1) As unusual detection functions by defining a "normal" model of system or network behavior, it usually confirms from a large number of fictive alarms due to the unpredictable conducts of users and networks.

2) Anomaly detection approaches often need extensive skill sets of network or system event records in order to characterize normal behavior of the network. These skill sets can comprise of several logs that capture the normal usage of the subject or object being monitored.

Abuse Detection Disadvantages

1) Since abuse detection functions by comparing known intrusive signatures against the observed log, abuse detectors suffer from the restriction of only being able to find attacks that are recognized.

2) Vulnerable to evasion.

Once a security hole has been detected and a signature has been written to capture it, several other loops of "copycat" exploitations normally surface to take advantage of the same security hole.

Host-Based IDS Disadvantages

1) The implementation of HIDS could get very complex in large networking environments. With several thousand possible termination points in a large network, collecting and inspecting the generated log files from each node can be a daunting task.

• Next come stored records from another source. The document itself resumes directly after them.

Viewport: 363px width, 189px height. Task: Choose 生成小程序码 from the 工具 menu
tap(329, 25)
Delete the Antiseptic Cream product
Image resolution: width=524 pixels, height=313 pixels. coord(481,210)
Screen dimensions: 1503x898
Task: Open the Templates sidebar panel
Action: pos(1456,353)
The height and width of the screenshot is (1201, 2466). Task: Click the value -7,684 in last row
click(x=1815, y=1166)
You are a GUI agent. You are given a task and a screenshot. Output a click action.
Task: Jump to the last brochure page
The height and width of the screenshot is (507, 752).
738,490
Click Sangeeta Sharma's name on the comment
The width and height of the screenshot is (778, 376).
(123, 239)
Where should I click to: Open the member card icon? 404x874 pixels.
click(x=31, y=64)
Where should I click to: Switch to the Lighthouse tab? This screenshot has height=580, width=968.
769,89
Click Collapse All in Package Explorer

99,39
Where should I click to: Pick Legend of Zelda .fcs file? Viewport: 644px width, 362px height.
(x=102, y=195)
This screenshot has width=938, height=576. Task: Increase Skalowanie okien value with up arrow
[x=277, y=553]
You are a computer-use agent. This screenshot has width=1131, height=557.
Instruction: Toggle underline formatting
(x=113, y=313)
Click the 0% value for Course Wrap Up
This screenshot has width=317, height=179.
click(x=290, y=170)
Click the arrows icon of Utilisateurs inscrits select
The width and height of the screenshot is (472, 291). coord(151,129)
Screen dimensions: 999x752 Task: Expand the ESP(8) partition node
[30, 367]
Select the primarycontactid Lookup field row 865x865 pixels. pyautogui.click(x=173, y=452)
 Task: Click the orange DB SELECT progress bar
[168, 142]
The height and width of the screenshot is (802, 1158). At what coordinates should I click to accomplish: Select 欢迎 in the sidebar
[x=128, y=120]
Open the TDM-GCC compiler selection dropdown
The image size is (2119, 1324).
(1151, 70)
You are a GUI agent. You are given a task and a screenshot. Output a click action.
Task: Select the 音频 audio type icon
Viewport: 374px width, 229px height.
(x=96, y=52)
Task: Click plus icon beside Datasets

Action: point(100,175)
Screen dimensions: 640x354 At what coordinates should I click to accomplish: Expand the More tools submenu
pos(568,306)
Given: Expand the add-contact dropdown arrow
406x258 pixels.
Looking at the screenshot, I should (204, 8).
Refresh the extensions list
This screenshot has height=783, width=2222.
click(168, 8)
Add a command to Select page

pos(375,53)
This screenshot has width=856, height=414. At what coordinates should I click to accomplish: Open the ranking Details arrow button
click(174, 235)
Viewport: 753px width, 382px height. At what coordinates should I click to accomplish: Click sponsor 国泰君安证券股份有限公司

2) If the IDS system is compromised, the host could discontinue to function resulting in a stop on all logging activity.

Network-Based IDS Disadvantages

Network-based intrusion detection anticipates offer the most detection coverage while belittling the IDS deployment and maintenance overhead. However, the main difficulty with enforcing a NIDS with the methods identified in the previous sections are the higher rate of false alarms. Now a day's enterprise network magnifies this disadvantage due to the big amounts of dynamic and various data that requires to be examined.